Pointing data for screenshots and documents:

------------------------------

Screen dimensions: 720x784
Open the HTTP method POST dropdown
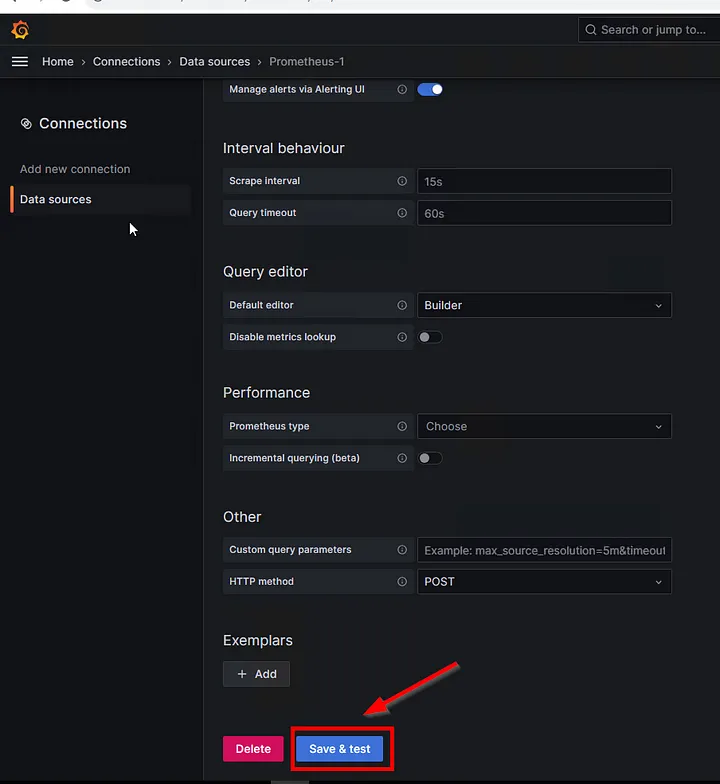point(544,581)
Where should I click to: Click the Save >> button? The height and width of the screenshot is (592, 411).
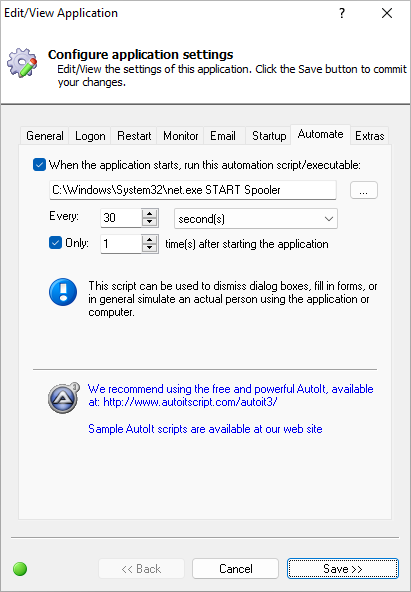(342, 569)
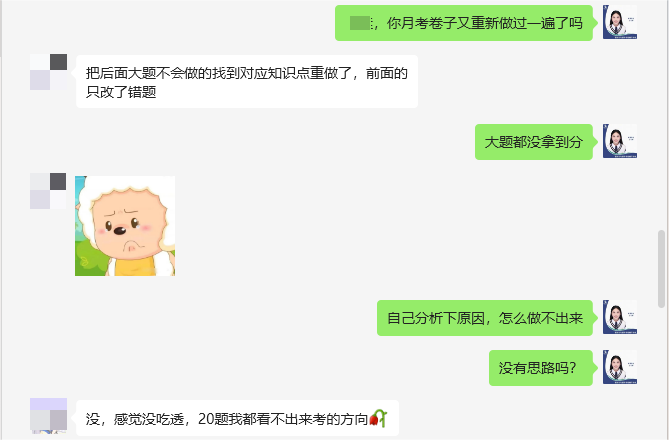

------------------------------

Could you render every line of this listing as a numbered list, skipping blank lines and leaving out the pictures?

EXERCISE SOLUTION:
1. Screen dimensions: 720x784
2. Open the HTTP method POST dropdown
3. point(544,581)
4. Where should I click to: Click the Save >> button? The height and width of the screenshot is (592, 411).
5. (342, 569)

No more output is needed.